What to do
Using the data that follows, return exactly the lines from the one that contains "Image resolution: width=1065" through the one that contains "Expand the outline", ends included.

====== Entries shown ======

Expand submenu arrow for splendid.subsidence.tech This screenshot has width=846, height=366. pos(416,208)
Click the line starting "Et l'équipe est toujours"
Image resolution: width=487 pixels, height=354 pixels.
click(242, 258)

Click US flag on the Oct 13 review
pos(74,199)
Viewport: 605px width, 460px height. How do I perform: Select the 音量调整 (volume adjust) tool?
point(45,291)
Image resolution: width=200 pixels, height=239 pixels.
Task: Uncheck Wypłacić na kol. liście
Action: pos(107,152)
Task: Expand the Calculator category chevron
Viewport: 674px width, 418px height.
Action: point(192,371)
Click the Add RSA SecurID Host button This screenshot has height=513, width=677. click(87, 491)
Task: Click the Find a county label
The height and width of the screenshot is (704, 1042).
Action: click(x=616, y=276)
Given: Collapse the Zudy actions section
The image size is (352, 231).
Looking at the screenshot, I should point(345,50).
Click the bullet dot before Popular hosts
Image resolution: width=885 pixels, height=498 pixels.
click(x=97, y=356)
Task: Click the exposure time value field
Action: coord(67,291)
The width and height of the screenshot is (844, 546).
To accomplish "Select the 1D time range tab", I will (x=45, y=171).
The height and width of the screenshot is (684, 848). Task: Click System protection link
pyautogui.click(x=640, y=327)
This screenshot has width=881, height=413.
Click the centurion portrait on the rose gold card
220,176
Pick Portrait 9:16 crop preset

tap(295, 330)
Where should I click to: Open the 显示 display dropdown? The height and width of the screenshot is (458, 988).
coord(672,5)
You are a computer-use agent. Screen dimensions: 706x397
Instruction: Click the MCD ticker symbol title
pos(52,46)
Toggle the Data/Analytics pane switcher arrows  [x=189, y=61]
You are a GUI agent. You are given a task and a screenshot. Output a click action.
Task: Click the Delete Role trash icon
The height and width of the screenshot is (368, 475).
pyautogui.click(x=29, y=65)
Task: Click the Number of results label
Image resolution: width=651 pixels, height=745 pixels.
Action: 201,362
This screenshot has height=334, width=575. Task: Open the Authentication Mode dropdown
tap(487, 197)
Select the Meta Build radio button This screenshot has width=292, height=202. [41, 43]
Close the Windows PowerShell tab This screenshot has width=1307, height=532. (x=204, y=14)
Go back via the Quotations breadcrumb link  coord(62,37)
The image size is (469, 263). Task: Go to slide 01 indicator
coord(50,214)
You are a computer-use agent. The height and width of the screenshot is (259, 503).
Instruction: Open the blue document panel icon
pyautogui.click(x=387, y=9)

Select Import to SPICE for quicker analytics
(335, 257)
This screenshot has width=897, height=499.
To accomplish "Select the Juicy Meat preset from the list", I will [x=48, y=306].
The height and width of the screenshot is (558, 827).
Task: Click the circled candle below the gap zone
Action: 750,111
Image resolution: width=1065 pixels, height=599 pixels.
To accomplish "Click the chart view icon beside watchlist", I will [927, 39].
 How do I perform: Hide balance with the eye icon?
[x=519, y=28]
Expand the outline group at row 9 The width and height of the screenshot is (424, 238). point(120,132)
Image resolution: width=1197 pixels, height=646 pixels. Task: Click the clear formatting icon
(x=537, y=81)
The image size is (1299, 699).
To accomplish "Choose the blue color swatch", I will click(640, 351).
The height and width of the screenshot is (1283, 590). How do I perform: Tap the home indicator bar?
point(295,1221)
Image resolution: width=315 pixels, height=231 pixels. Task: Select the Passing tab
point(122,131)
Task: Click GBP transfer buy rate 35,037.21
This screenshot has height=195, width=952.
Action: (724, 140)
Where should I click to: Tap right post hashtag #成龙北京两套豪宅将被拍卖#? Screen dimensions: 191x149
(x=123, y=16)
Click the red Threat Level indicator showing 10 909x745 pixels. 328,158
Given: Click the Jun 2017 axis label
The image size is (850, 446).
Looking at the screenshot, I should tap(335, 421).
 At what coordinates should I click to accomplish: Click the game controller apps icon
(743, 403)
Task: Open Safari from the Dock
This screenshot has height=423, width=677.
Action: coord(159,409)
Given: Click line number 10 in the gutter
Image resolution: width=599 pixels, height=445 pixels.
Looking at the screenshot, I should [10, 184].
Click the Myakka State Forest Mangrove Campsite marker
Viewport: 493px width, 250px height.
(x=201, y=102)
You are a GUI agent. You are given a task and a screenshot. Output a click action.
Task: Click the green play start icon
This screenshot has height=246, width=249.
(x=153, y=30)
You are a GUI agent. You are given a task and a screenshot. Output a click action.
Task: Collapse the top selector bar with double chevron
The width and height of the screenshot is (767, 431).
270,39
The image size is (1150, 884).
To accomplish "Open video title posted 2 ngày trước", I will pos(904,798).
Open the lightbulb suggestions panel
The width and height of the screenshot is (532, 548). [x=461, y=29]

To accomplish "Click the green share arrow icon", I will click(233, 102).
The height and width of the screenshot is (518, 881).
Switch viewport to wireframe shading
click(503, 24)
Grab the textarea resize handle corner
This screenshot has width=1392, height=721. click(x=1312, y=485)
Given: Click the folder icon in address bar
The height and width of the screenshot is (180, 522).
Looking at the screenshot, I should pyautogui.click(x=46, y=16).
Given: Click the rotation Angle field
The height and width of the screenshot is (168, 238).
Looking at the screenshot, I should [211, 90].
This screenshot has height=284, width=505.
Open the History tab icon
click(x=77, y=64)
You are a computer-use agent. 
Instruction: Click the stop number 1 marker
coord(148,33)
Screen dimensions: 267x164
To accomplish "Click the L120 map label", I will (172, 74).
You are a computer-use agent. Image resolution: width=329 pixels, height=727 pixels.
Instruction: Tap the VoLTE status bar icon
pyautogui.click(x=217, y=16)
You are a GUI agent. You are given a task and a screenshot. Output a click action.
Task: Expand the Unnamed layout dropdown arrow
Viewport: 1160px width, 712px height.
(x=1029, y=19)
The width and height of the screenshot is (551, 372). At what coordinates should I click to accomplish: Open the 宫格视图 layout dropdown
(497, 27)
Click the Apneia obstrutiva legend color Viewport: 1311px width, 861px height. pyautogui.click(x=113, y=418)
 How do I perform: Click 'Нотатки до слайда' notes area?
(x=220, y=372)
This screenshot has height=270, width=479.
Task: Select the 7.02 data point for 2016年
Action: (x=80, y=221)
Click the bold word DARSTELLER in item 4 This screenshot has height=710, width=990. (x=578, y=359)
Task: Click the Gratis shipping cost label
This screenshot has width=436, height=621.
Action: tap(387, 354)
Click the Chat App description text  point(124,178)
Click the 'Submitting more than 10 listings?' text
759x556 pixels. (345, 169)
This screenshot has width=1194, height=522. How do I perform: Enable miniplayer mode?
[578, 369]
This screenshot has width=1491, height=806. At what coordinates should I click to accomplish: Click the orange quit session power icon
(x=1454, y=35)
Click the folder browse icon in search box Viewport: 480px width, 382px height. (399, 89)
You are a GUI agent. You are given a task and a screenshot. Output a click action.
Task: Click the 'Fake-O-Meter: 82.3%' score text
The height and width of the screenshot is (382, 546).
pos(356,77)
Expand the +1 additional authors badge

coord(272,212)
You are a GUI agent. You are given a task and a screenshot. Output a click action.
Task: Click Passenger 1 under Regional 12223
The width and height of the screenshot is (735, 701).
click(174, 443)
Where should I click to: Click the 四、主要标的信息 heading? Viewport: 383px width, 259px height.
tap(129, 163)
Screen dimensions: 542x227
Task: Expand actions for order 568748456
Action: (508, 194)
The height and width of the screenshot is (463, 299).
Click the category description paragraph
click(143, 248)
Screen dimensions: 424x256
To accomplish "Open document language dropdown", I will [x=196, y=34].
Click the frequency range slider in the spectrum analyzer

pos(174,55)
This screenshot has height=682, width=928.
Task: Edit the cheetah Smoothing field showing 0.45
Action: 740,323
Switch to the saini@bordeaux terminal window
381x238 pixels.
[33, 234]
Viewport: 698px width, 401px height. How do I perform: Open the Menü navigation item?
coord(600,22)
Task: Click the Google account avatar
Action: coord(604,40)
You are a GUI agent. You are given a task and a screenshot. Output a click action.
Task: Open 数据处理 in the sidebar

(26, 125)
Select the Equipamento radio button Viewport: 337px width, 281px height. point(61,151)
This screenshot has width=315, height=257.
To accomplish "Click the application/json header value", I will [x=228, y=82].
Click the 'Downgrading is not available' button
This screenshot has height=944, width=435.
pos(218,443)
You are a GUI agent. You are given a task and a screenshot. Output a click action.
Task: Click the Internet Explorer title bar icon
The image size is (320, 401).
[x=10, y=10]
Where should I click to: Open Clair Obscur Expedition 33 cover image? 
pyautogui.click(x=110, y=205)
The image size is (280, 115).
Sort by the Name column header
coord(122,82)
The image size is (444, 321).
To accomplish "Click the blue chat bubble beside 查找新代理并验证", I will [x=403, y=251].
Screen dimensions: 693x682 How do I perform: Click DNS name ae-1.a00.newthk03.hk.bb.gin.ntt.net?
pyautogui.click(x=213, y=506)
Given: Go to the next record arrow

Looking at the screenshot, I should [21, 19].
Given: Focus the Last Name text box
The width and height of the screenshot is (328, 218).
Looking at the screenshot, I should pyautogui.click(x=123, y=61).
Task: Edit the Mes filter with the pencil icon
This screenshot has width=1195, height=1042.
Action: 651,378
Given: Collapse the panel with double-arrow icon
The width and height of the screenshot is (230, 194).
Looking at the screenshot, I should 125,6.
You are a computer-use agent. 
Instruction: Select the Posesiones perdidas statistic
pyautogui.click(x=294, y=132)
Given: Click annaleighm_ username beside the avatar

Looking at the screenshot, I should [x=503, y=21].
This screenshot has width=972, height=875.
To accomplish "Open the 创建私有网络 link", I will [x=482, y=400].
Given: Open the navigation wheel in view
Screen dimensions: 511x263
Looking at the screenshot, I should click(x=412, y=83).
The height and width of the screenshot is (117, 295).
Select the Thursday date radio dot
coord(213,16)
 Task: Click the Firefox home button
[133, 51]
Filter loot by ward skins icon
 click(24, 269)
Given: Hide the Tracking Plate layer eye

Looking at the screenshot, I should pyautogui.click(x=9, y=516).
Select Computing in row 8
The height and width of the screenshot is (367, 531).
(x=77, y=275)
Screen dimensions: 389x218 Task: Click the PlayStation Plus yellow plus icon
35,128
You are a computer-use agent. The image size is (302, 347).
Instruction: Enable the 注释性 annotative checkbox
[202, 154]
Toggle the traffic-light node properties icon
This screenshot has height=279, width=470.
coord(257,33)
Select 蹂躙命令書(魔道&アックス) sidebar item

======

Your response
Image resolution: width=1065 pixels, height=599 pixels.
To accomplish "Click the chart view icon beside watchlist", I will [927, 39].
 How do I perform: Hide balance with the eye icon?
[x=519, y=28]
Expand the outline group at row 9 The width and height of the screenshot is (424, 238). point(120,132)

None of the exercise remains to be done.